— Work to complete —
Exactly the lines from the one with "Go to Allgemeine Einstellungen tab" through the end of the data below must be set down, and no pictures with them.

━━━━━━━━━━━━━━━━

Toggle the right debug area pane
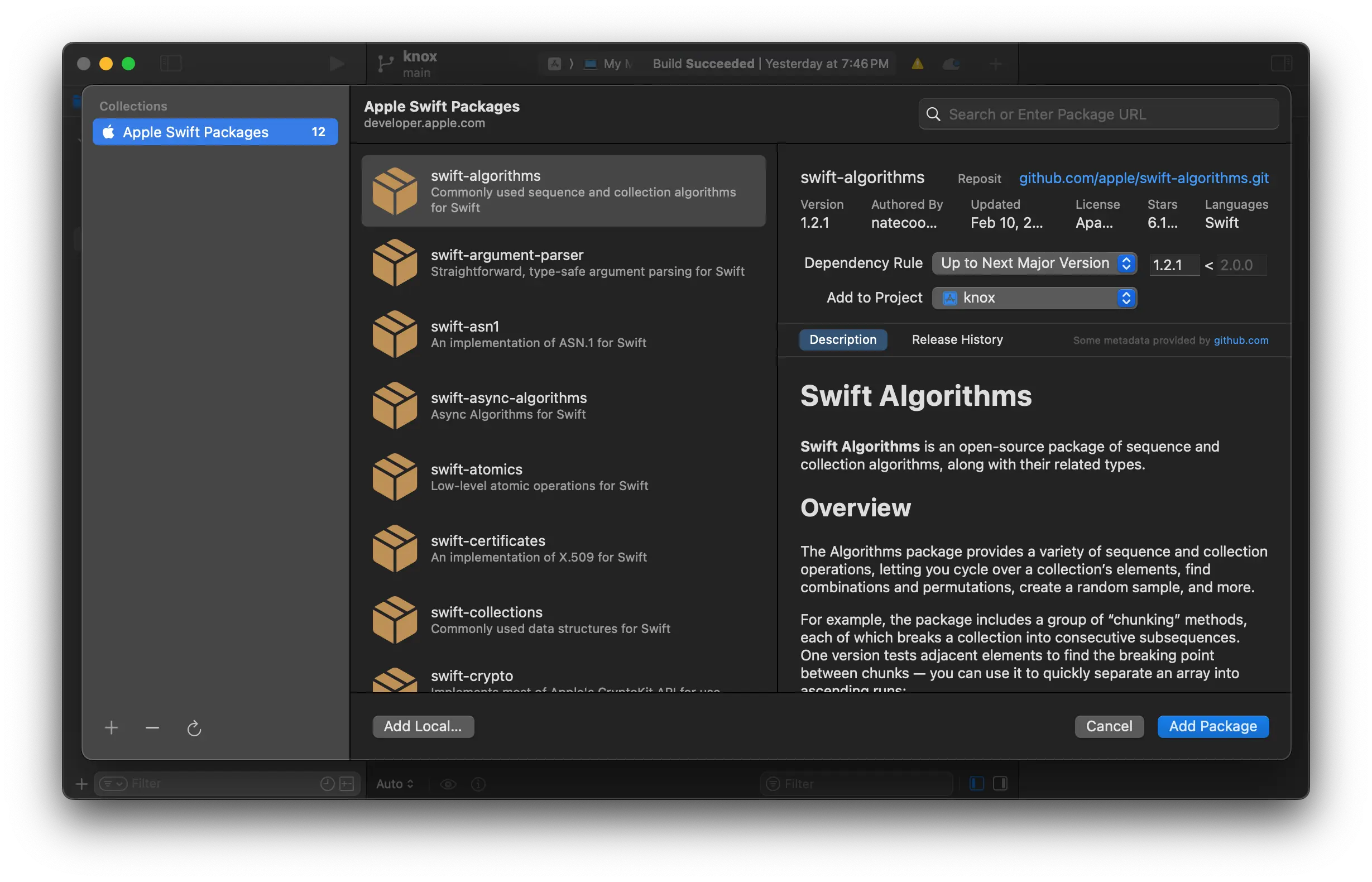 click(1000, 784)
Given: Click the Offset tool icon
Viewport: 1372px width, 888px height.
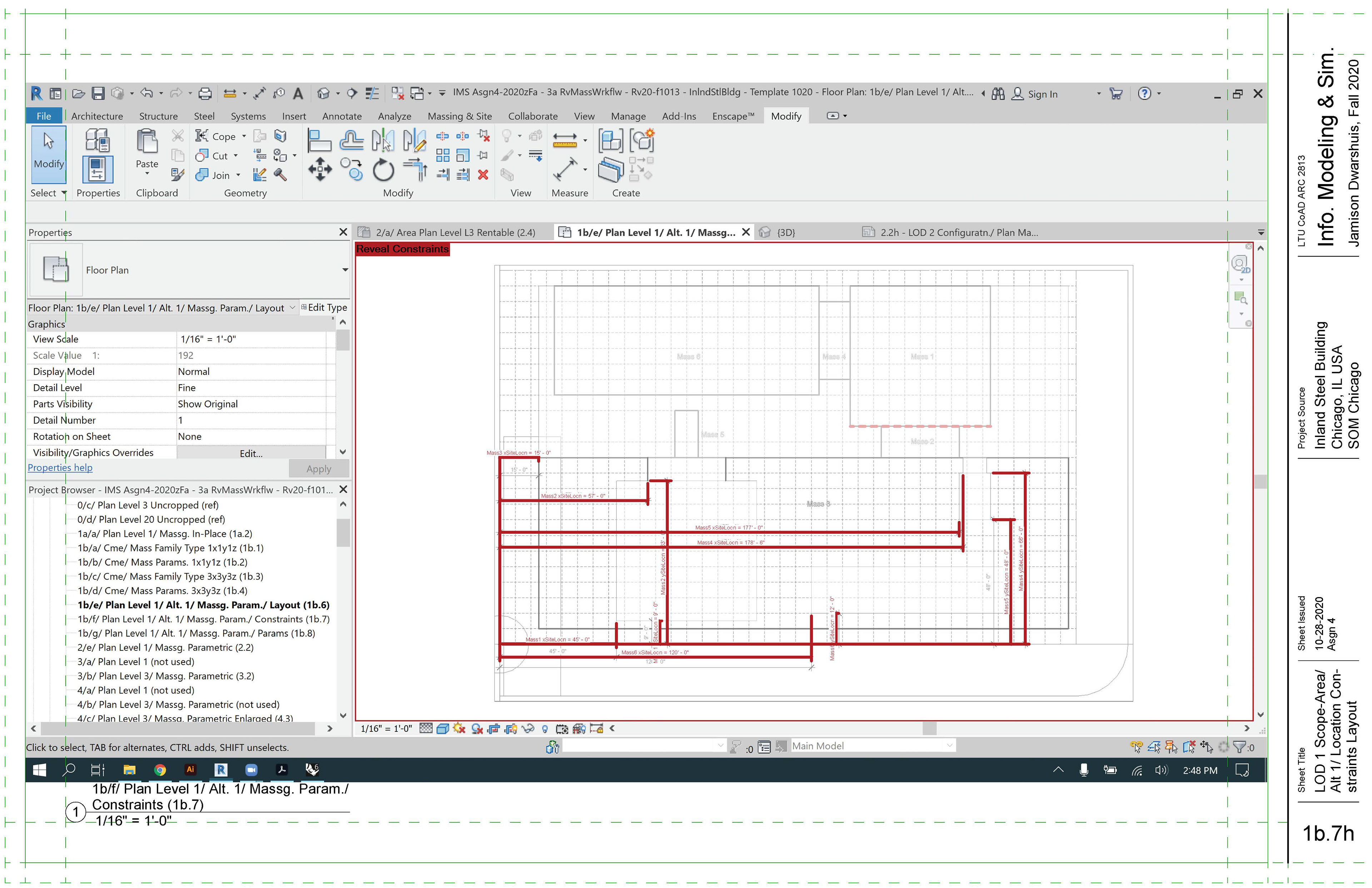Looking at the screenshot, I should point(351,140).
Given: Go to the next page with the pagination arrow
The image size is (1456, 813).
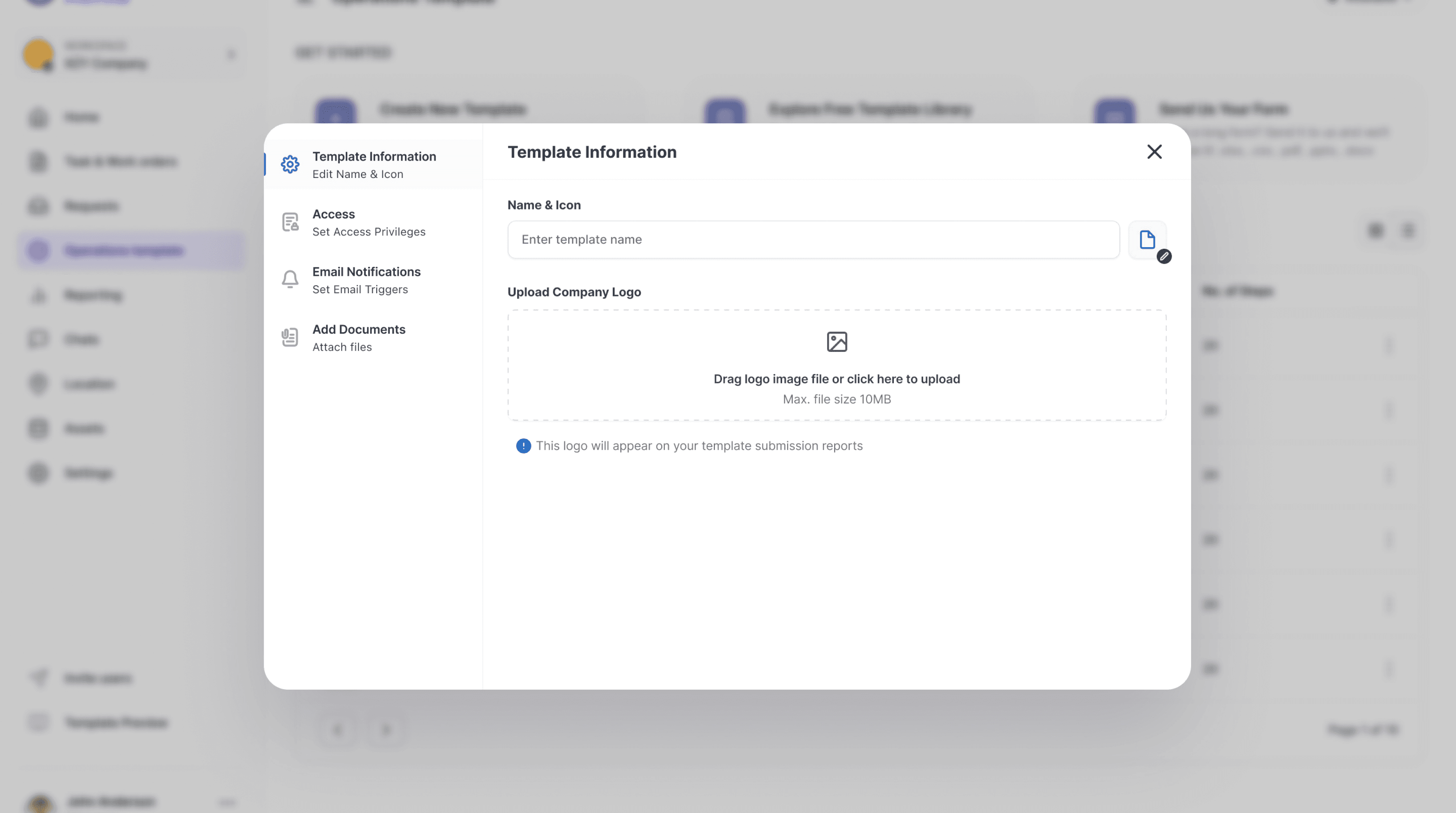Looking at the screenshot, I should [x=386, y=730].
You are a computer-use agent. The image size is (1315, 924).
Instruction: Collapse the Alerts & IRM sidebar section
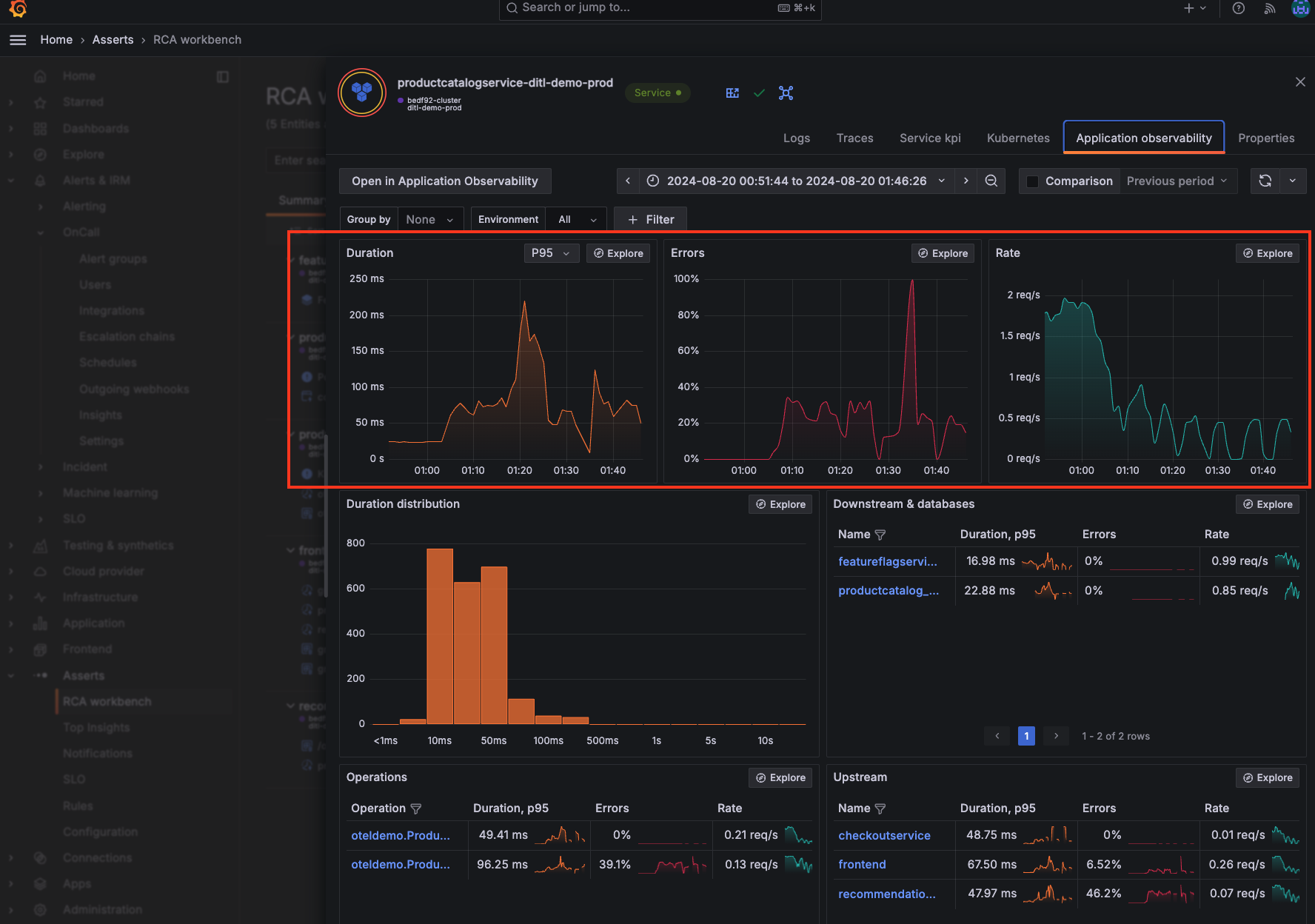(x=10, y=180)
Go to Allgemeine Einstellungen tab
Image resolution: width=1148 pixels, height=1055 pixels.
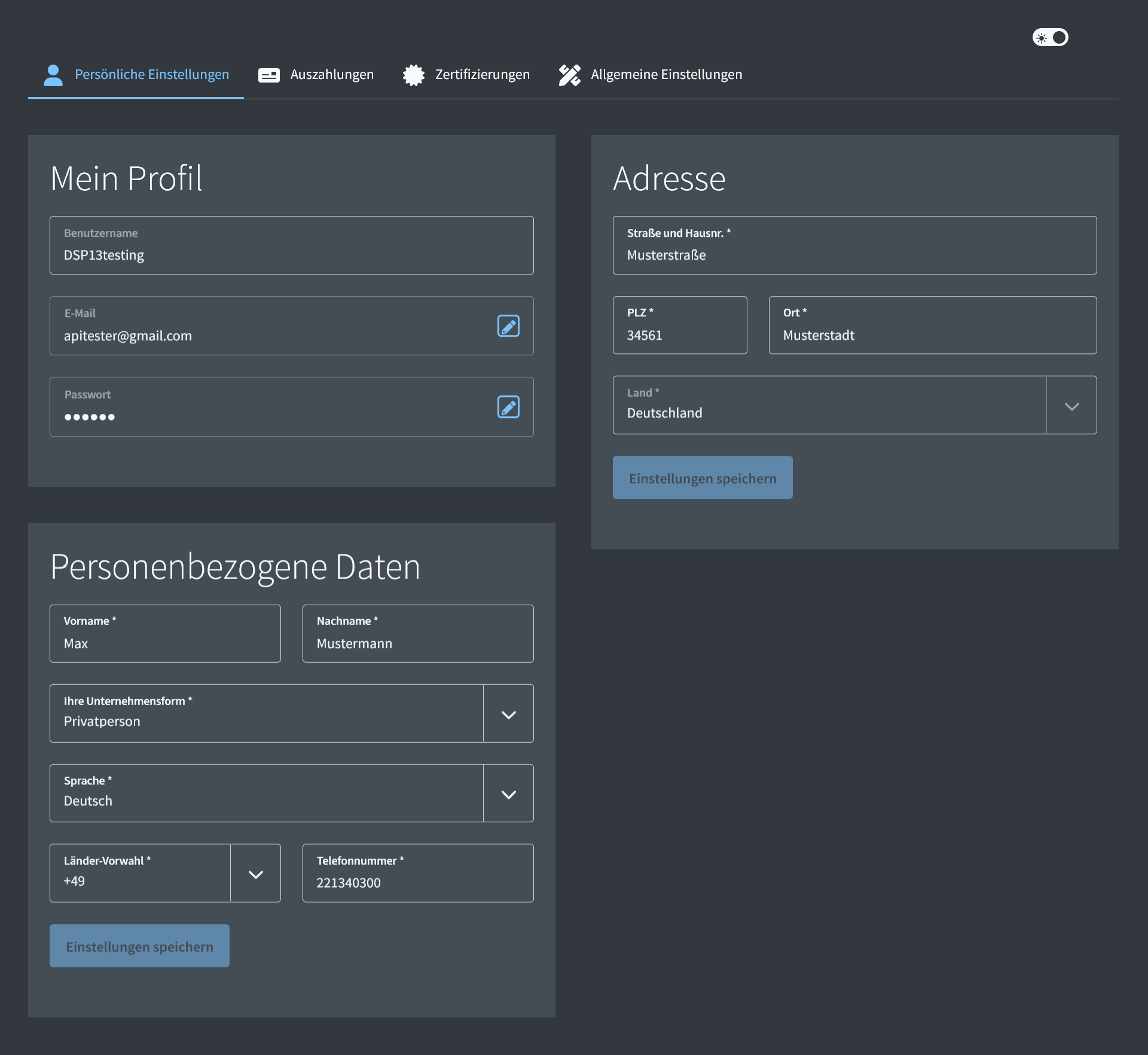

━━━━━━━━━━━━━━━━

— Answer to this problem —
Go to Allgemeine Einstellungen tab
Image resolution: width=1148 pixels, height=1055 pixels.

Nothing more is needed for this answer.